Consigne
Citez en entier le texte ci-dessous consacré aux prétendus vainqueurs de la guerre économique.

----- Texte de lecture

Revenons à cette idée trompeusement séduisante, selon laquelle les vaincus de la Seconde Guerre mondiale (Allemagne et Japon notamment) auraient gagné la troisième guerre mondiale (par l'occupation du champ économique) et au-delà peut-être une quatrième guerre mondiale (par la maîtrise de l'innovation)... Observons donc ces prétendus nouveaux vainqueurs et prenons l'exacte mesure de leur parade de victoire. Le fameux vae victis (malheur aux vaincus) des empires victorieux paraît sévèrement érodé.

Lorsqu'ils sont passés en force pour s'imposer aux premiers rangs économiques par des stratégies guerrières de dumping, de volume-prix, de puissance financière, etc. les Allemands, les Japonais, et à leur suite les Coréens ou les " nouveaux dragons ", n'ont eu d'autre choix que de s'allier avec... les vaincus ! Et de transformer pour cela de fond en comble leur organisation, leur comportement et leurs attitudes ! Imagine-t-on César triomphant demandant l'alliance à Jugurtha le Numide ? Bismarck, Hitler ou Staline, victorieux, demandant l'alliance aux vaincus ? Non pas l'alliance avec un groupe, un gouvernement fantoche ou " vendu " chez les vaincus, mais l'alliance sans sommation, sans contrôle, sans numerus clausus ; l'alliance avec des vaincus qui demeurent des rivaux !

----------
----- Lignes fournies

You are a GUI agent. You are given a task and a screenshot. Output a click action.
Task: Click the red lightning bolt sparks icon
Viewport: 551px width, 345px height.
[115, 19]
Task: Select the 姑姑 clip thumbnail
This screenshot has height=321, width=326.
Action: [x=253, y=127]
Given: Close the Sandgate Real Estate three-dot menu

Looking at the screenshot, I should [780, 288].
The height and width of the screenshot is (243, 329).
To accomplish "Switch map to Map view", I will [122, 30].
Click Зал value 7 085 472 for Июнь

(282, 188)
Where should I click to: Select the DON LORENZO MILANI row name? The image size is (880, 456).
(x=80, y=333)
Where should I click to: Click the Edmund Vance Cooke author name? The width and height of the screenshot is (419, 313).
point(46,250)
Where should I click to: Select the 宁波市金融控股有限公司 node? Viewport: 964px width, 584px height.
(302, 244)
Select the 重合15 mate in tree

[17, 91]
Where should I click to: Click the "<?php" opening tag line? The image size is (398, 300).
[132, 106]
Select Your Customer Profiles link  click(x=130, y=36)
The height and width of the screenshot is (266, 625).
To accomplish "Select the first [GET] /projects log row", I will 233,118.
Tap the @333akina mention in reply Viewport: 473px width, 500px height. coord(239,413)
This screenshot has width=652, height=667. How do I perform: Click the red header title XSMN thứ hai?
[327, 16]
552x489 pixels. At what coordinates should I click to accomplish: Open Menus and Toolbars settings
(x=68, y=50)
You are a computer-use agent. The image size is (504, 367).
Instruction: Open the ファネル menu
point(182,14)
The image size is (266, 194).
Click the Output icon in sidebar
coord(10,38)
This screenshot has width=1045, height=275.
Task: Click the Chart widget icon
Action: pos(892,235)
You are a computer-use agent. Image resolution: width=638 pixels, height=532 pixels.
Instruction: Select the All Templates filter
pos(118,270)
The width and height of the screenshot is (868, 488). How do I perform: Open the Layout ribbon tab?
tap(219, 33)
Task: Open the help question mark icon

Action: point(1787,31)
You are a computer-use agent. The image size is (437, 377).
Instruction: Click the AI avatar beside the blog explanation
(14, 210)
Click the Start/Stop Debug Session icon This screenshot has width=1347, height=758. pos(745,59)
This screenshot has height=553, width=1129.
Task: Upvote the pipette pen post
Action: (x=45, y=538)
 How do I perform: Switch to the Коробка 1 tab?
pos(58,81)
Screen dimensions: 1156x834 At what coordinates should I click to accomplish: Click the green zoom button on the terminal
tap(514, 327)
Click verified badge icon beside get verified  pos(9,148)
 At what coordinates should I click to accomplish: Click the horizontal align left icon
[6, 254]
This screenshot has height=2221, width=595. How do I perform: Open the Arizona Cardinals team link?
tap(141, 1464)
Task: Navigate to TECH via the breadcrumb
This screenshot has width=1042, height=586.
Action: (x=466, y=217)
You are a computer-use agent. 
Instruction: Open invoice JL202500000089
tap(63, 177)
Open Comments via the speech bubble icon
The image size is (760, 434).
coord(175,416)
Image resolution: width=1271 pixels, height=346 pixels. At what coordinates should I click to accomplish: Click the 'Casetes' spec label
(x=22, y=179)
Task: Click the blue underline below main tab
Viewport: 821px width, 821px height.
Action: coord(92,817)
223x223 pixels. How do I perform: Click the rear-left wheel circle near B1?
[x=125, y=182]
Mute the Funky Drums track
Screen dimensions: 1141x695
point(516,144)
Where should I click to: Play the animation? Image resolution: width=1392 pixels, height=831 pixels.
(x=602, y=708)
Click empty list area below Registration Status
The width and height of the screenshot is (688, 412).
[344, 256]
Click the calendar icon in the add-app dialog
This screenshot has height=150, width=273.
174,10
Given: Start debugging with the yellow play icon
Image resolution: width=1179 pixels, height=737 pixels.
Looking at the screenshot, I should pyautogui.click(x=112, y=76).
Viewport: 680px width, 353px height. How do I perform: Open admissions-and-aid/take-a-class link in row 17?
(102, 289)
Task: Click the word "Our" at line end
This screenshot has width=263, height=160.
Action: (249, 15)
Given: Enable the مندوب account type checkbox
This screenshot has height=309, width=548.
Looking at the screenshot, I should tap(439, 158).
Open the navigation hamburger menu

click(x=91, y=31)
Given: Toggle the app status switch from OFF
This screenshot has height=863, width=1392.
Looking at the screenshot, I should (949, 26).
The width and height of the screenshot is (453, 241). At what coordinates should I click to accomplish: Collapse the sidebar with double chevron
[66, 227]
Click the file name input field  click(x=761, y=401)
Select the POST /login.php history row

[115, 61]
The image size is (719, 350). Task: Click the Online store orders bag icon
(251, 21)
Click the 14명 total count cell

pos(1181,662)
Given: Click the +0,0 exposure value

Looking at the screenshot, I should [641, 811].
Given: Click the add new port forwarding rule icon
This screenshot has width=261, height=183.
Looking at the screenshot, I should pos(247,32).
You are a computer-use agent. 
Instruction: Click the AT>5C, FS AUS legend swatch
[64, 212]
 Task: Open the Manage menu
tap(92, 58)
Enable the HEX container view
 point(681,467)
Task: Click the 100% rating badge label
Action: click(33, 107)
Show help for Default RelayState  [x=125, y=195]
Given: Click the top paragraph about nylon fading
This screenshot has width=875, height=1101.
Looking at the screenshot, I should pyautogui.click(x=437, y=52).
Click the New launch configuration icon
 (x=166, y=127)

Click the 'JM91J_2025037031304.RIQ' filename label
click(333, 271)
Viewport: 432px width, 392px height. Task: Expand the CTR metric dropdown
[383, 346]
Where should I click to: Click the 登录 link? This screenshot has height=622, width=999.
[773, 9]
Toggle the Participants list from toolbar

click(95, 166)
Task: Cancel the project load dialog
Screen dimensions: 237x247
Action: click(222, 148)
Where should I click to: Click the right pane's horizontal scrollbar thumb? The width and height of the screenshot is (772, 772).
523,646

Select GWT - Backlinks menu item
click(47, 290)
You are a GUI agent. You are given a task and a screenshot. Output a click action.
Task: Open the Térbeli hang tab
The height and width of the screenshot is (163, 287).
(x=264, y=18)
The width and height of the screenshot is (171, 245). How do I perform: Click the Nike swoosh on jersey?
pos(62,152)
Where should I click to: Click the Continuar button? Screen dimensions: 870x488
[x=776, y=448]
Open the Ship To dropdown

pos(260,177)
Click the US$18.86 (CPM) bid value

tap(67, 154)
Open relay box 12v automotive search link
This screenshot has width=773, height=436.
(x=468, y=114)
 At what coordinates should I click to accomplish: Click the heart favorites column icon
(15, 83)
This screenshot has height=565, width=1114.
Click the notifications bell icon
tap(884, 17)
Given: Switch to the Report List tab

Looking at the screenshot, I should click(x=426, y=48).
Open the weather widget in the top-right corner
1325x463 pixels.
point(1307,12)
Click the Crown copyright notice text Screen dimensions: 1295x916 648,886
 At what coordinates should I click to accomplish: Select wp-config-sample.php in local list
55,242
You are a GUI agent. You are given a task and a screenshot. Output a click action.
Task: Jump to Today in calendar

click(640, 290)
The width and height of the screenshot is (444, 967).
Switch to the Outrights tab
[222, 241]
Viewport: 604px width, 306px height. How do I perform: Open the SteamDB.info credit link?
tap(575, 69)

----------

Corrigé de l'exercice
Revenons à cette idée trompeusement séduisante, selon laquelle les vaincus de la Seconde Guerre mondiale (Allemagne et Japon notamment) auraient gagné la troisième guerre mondiale (par l'occupation du champ économique) et au-delà peut-être une quatrième guerre mondiale (par la maîtrise de l'innovation)... Observons donc ces prétendus nouveaux vainqueurs et prenons l'exacte mesure de leur parade de victoire. Le fameux vae victis (malheur aux vaincus) des empires victorieux paraît sévèrement érodé.

Lorsqu'ils sont passés en force pour s'imposer aux premiers rangs économiques par des stratégies guerrières de dumping, de volume-prix, de puissance financière, etc. les Allemands, les Japonais, et à leur suite les Coréens ou les " nouveaux dragons ", n'ont eu d'autre choix que de s'allier avec... les vaincus ! Et de transformer pour cela de fond en comble leur organisation, leur comportement et leurs attitudes ! Imagine-t-on César triomphant demandant l'alliance à Jugurtha le Numide ? Bismarck, Hitler ou Staline, victorieux, demandant l'alliance aux vaincus ? Non pas l'alliance avec un groupe, un gouvernement fantoche ou " vendu " chez les vaincus, mais l'alliance sans sommation, sans contrôle, sans numerus clausus ; l'alliance avec des vaincus qui demeurent des rivaux !